Dynamic tension workouts use a form of isometric contraction, which is basically tightening certain muscles and holding the tension for a few seconds. In most dynamic tension exercises, there's some form of movement as well or an additional type of pressure on the muscles you're working. This helps you develop stronger muscles anywhere, even sitting in your office, without special equipment.
Much of the strength you need in your hand comes from your thumb and how it interacts with the rest of your fingers. Making a "C" shape with your hand, where your thumb is on the bottom and your fingers curve up top, helps build those muscles when you contract them and hold that shape. Add some more tension by making the "C" with both hands, then turning your hands so you can hook your curved fingers under each other. Pull outward to add tension while your fingers stay curved. Go for three 10-second pulls. If your long nails dig in a bit, you can wear gloves to make this move more comfortable.
Close your fist, squeeze and hold -- that's all you need to do to complete a very effective isometric strength-building exercise for your hands. Doing this in five-second intervals for 30 to 60 seconds a pop is a simple way to get a better grip. However, adding a bit more tension makes this exercise more effective.

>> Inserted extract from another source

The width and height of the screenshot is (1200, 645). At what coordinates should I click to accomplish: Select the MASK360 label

Put your fists on a wall at chest height and lean forward with bent elbows, then push back until your elbows are straight, keeping the squeeze going the whole time. If you're feeling a bit more advanced, try doing pushups on your fists, squeezing them tightly as you move.

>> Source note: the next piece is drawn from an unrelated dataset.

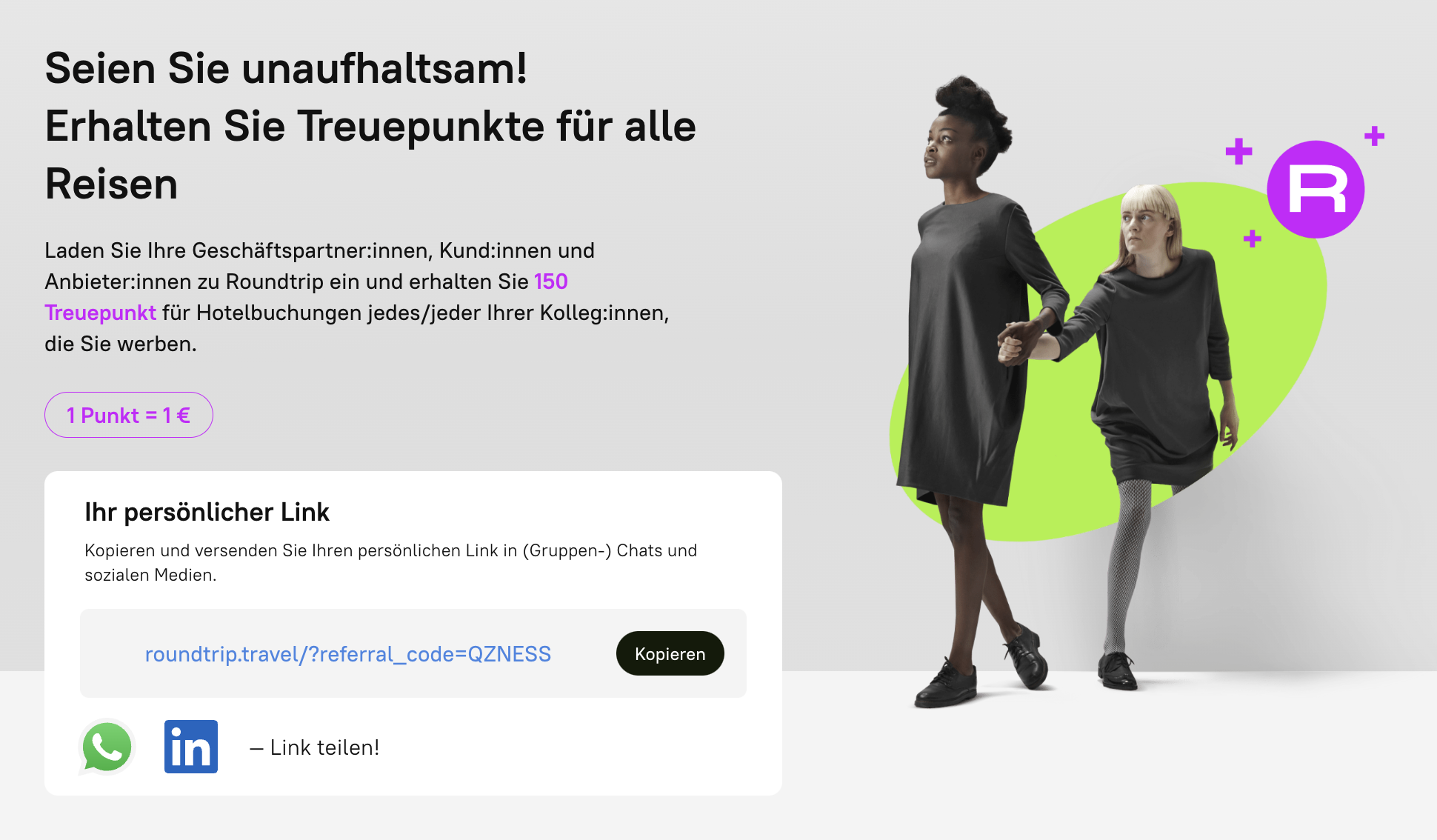The height and width of the screenshot is (840, 1437).
Task: Click the 'Seien Sie unaufhaltsam!' headline
Action: 286,68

Find some inner peace as you press your hands together in front of your chest for some finger adduction work. The isometric squeeze comes in by holding your hand flat with the thumb tight against the outside of your hand, then squeezing your fingers together. For some dynamic tension, hold the squeeze as you press your palms together in front of you with your elbows out, looking very zen. Press in and release, all while squeezing your fingers together. Do this for two sets of 10.